Transforming growth factor-beta inhibits coxsackievirus-mediated autoimmune myocarditis.

Marc S. Horwitz, University of British Columbia
Maria Knudsen, University of British Columbia
Alex Ilic, Scripps Research Insititute
Cody Fine, Scripps Research Institiute
Nora Sarvetnick, University of Nebraska Medical Center


Clinical myocarditis is a precursor to dilated cardiomyopathy and a principal cause of heart failure. Nearly 30% of all recently diagnosed cases of myocarditis are attributable to infection with coxsackie B virus (CBV), the most frequently associated pathogen. CBV initially replicates in the pancreas and quickly spreads to the heart, inducing chronic autoimmunity. To determine whether immunosuppressive cytokines could act to limit the extent of autoimmunity to the heart, we infected transgenic mice that express immunosuppressive cytokines in the pancreas.
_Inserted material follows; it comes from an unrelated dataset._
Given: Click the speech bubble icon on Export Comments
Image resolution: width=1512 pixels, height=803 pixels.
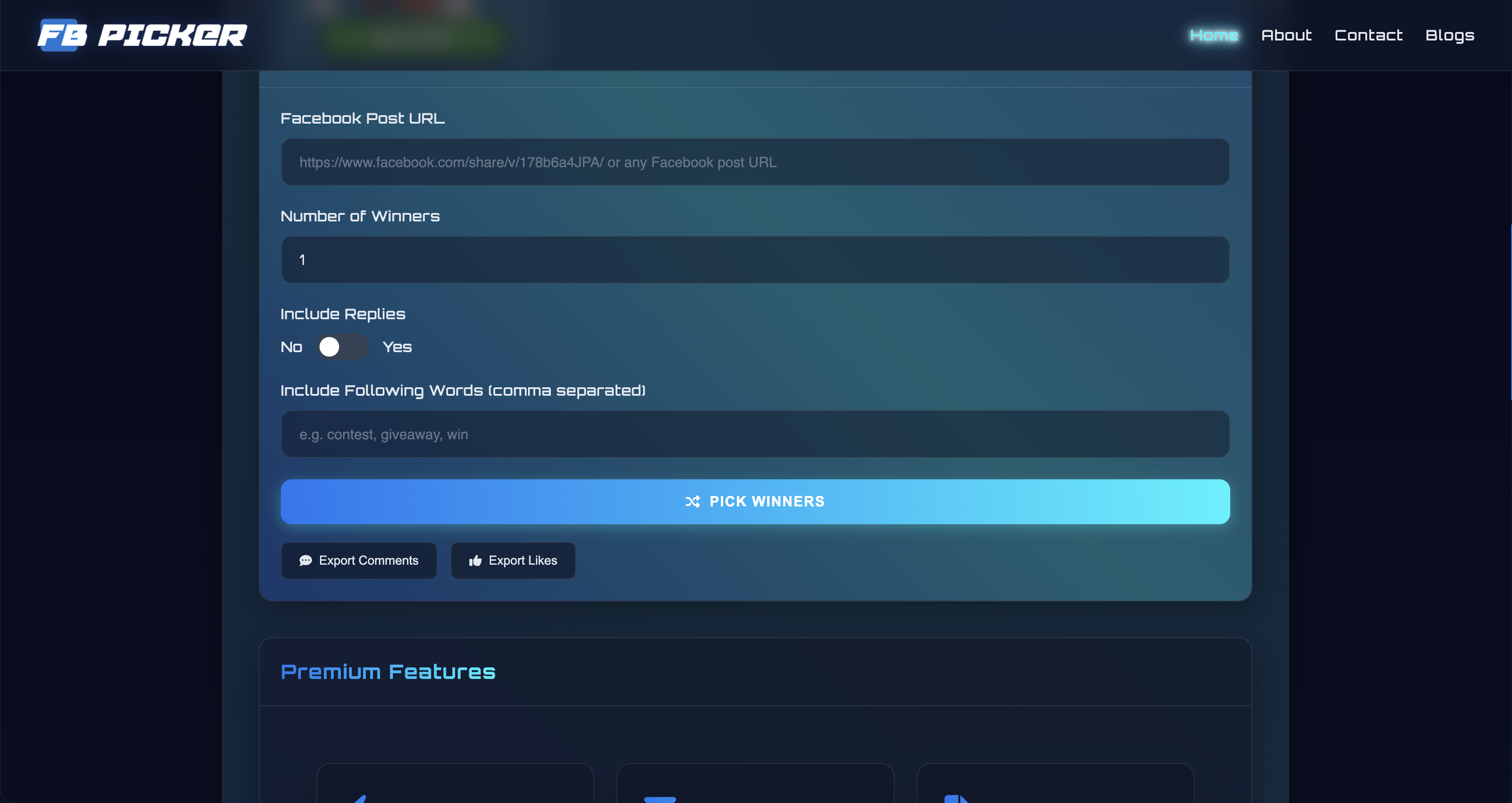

Herein, we demonstrate that transgenic expression of transforming growth factor-beta (1) (TGF-beta) within the pancreatic beta cells prevented mice from developing autoimmune myocarditis after CBV infection. In contrast, transgenic expression of interleukin-4 did not inhibit virus-mediated heart disease. Furthermore, we show that TGF-beta expression reduced viral replication while promoting the recruitment of macrophages into the pancreas. These results illustrate the benefit of TGF-beta in controlling not only viral replication, but also CBV-mediated autoimmunity.